# Work required:
Gather all lines in the records below that include the word "computer".

[Supplied material Boundary: Start]

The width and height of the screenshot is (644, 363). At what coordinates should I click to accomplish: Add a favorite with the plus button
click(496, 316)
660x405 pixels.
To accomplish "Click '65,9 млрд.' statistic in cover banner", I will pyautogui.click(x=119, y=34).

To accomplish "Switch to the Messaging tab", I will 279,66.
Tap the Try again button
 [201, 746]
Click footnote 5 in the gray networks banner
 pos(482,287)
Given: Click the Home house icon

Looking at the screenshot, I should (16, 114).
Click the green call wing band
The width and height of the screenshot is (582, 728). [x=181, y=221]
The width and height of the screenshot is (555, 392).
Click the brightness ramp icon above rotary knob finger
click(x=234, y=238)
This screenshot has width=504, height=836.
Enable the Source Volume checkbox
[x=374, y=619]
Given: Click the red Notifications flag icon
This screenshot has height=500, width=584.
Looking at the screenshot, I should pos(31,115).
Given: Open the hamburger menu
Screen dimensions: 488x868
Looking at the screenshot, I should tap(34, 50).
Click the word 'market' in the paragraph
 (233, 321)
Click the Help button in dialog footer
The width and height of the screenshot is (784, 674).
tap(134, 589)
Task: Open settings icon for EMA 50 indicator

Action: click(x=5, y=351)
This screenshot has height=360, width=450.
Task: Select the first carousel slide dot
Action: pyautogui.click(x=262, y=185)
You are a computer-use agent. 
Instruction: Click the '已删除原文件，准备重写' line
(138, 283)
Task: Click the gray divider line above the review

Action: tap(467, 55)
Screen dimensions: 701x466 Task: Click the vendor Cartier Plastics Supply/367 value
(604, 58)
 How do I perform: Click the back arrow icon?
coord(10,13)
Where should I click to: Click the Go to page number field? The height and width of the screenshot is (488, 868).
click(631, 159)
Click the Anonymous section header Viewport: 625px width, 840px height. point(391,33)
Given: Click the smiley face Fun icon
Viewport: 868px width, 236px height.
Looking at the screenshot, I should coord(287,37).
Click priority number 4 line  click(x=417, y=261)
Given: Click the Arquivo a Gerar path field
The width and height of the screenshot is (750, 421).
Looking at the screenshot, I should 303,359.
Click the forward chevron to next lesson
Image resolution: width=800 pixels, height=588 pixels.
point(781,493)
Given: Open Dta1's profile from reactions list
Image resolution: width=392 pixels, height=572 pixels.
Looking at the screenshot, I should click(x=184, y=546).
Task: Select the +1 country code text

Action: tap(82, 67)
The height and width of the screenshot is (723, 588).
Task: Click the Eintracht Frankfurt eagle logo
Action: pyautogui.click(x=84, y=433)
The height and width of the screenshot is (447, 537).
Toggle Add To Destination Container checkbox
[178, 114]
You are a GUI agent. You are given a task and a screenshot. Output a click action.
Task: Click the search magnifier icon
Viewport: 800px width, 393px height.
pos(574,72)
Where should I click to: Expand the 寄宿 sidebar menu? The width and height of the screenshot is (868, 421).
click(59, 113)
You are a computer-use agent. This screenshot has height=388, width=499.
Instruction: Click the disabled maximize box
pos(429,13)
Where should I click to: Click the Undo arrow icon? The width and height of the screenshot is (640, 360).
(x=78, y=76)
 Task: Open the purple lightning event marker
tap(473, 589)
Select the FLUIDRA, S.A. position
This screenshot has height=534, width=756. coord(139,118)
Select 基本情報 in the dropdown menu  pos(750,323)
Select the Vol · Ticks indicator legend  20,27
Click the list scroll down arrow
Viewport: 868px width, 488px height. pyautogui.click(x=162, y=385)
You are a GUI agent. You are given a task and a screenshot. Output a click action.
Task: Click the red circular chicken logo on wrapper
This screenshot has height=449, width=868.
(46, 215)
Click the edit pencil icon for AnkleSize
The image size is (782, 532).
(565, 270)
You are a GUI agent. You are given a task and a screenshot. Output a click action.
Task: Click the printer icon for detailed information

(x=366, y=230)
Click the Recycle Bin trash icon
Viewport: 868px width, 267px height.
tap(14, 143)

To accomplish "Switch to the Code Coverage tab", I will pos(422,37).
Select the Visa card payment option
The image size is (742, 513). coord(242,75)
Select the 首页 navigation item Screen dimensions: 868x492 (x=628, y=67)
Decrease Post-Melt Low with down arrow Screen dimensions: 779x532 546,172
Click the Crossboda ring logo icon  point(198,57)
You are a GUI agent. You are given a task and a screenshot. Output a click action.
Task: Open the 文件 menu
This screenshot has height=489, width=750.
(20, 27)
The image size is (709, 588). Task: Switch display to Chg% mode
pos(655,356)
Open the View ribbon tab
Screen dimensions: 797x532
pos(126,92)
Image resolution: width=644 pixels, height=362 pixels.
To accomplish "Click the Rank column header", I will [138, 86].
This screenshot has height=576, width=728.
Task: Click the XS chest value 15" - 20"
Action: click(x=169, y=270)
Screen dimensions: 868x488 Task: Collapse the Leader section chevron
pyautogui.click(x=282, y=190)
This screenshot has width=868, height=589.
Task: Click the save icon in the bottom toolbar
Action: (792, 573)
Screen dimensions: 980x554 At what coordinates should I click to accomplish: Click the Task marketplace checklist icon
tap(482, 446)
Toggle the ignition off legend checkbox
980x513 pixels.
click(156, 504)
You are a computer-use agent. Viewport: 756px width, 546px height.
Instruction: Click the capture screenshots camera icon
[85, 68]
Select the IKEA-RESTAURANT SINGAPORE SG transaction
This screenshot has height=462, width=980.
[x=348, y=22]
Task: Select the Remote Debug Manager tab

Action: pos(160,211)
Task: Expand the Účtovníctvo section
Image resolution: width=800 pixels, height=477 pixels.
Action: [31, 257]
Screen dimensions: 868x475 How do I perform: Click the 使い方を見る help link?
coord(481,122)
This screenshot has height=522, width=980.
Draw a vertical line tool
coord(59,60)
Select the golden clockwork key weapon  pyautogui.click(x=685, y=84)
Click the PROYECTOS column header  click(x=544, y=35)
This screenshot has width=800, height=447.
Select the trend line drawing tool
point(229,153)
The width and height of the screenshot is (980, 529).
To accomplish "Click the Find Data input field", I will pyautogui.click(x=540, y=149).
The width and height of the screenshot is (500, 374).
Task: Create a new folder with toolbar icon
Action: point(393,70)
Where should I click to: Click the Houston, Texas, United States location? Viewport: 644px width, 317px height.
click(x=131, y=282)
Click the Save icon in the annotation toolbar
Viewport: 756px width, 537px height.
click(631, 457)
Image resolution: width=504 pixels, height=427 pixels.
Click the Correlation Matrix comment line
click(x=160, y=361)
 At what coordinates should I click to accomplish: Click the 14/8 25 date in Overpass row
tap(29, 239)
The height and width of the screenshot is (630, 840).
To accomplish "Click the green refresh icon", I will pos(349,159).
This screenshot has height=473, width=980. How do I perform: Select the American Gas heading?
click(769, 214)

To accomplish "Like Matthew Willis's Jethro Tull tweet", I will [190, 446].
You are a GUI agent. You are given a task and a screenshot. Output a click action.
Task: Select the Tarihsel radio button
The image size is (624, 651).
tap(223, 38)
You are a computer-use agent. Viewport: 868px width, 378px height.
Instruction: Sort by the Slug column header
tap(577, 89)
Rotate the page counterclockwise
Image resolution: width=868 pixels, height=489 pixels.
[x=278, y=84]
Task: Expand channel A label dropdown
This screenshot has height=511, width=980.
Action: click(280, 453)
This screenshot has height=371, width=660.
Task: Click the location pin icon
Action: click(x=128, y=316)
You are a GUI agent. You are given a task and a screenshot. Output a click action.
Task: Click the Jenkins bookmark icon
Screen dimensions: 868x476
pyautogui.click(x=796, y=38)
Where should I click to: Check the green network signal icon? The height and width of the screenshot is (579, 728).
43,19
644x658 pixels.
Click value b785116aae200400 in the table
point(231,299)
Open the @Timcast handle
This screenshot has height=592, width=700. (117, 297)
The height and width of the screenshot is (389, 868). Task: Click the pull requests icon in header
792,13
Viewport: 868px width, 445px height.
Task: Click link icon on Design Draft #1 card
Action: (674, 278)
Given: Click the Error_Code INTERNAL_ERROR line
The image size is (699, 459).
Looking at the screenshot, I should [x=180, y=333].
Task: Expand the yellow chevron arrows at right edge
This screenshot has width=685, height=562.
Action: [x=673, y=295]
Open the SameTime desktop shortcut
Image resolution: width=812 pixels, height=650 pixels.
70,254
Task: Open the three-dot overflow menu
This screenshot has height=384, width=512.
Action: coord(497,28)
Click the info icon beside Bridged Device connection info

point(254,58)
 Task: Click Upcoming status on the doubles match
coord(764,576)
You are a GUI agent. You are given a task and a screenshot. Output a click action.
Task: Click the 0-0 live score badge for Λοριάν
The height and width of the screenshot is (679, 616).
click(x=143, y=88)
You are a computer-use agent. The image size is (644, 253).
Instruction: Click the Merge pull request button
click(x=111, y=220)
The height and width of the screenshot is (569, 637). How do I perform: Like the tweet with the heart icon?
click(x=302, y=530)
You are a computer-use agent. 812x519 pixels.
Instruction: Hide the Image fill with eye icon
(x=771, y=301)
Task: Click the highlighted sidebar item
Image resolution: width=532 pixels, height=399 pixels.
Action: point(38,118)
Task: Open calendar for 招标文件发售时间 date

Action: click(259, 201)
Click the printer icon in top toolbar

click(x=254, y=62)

[Supplied material Boundary: End]

# Exercise response:
You are a computer-use agent. 
You are a computer-use agent. This screenshot has height=388, width=499.
You are a computer-use agent. Viewport: 756px width, 546px height.
You are a computer-use agent. Viewport: 868px width, 378px height.
You are a computer-use agent. The image size is (644, 253).
You are a computer-use agent. 812x519 pixels.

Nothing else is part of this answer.